We talk a lot about connecting with nature. Touching the earth. But that’s not the main reason your balance is slipping when you hit uneven terrain.

It’s biology.

Walking on soft, irregular surfaces like grass or sand activates a system you mostly ignore until you trip: proprioception. This is your body’s internal GPS. It tells you, subconsciously, where every joint and limb sits in space without you having to look down.

“If a surface is suddenly slanted… it would activate muscles in a different方式 so that you don’t fall.” — Claire Morrow

Morrow, a physical therapist, puts it bluntly. Your body notices the tilt. It adjusts the muscles. You don’t fall right over. Simple. Automatic.
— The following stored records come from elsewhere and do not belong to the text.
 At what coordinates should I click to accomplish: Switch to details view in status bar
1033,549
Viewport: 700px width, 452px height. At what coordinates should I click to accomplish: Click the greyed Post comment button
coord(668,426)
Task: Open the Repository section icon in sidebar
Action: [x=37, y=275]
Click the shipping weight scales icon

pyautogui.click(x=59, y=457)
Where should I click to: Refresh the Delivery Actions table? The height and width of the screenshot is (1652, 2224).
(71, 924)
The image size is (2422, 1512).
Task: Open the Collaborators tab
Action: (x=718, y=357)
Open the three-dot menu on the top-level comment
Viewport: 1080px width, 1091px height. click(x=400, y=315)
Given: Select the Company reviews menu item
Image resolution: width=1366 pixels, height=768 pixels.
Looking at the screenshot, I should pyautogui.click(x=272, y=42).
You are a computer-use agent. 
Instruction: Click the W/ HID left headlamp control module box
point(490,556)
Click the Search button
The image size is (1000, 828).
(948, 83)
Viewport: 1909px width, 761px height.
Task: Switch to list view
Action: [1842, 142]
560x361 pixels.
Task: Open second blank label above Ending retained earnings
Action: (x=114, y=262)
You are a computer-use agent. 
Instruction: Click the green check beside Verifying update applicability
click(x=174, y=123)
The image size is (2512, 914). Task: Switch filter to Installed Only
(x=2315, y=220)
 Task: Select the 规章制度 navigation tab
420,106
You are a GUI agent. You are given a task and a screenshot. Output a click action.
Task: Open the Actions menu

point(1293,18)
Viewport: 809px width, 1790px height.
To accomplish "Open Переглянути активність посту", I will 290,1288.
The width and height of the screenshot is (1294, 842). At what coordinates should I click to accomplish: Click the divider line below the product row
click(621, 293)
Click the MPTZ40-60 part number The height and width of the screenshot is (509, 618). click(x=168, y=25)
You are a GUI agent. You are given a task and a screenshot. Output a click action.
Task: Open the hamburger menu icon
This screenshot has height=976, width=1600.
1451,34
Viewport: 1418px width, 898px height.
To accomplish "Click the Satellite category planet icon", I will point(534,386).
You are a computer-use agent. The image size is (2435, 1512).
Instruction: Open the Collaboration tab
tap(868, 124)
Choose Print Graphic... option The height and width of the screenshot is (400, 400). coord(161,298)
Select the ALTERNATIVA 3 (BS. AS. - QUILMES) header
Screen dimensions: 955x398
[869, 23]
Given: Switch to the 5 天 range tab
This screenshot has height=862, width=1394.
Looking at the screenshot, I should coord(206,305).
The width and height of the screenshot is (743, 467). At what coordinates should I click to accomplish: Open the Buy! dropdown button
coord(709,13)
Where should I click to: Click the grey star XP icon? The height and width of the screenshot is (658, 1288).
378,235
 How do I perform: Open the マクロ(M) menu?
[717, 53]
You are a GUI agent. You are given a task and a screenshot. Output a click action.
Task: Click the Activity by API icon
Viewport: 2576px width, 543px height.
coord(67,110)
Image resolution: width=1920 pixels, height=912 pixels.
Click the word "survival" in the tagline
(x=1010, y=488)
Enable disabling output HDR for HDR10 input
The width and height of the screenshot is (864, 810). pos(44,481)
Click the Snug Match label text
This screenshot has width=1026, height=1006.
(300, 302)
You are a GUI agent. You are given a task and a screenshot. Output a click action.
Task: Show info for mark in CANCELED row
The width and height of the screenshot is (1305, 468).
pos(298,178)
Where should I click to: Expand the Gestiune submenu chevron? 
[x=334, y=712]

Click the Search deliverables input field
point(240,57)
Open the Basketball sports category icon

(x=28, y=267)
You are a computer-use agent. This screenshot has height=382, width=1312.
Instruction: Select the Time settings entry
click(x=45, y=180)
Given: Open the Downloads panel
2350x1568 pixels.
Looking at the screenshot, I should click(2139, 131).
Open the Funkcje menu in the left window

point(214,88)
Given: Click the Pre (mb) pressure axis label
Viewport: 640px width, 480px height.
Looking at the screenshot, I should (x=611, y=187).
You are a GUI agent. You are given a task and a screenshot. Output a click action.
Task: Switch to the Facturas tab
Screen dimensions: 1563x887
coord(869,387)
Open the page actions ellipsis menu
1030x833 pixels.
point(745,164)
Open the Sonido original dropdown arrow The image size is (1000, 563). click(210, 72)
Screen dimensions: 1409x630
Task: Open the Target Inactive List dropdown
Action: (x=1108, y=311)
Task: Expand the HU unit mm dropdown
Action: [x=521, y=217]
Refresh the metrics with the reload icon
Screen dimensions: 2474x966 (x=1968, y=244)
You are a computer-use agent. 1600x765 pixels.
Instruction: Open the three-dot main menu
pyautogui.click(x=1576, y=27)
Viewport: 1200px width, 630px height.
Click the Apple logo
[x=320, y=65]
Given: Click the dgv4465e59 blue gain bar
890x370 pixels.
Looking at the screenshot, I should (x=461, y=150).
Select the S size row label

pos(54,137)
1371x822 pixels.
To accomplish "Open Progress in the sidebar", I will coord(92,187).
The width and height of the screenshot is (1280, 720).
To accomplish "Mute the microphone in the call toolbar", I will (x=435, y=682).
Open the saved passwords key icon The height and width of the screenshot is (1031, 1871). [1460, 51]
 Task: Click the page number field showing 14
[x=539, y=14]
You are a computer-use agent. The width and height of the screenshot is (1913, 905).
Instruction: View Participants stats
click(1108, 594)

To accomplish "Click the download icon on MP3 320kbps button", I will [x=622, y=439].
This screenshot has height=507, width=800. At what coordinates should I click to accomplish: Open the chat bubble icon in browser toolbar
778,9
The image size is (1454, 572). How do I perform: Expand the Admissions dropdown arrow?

Or it should be.

The problem? It decays.

As we age—or worse, after a nasty injury—this internal awareness fades. It’s a feedback loop. Use it or lose it. Sprain your ankle? You lose the ligament stability and the sensory data that prevents you from rolling it again. Morrow points out that you might just keep reinjuring yourself because the warning system is offline.

Training it doesn’t require a Sherpa or a summit.

Leave the paved sidewalk behind. Sidewalks are boring. They’re predictable. They do nothing for your stability. Hit the dirt.

Patrick Maloney, a lead athletic trainer at the Tulane Institute of Sports Medicine, sees the stakes clearly. “The danger of that impaired proprioception is… you don’t have the quickness.”

You end up in a bad spot. You try to catch yourself. You fail. Falls happen. A 2017 study confirmed it: older adults sway more because they lose this reliable sense of position.

So, what do you do?

Start easy. Pressed dirt. Then grass. Then sand. Barefoot? Even better, if you don’t mind the grit. The uneven ground forces your body to react to the unexpected. It’s a challenge.

Nervous about balancing? Use hiking poles. You get the foot-position testing plus the safety net of extra support. Morrow says it works.

Take a test. Stand on one leg. Count to ten.

If you can’t, you might have a gap in your stability network. A physical therapist can fix that with targeted exercises. Also, pay attention to your gait. Are you walking slower than before? Do you need to hold the railing? That’s data. Listen to it.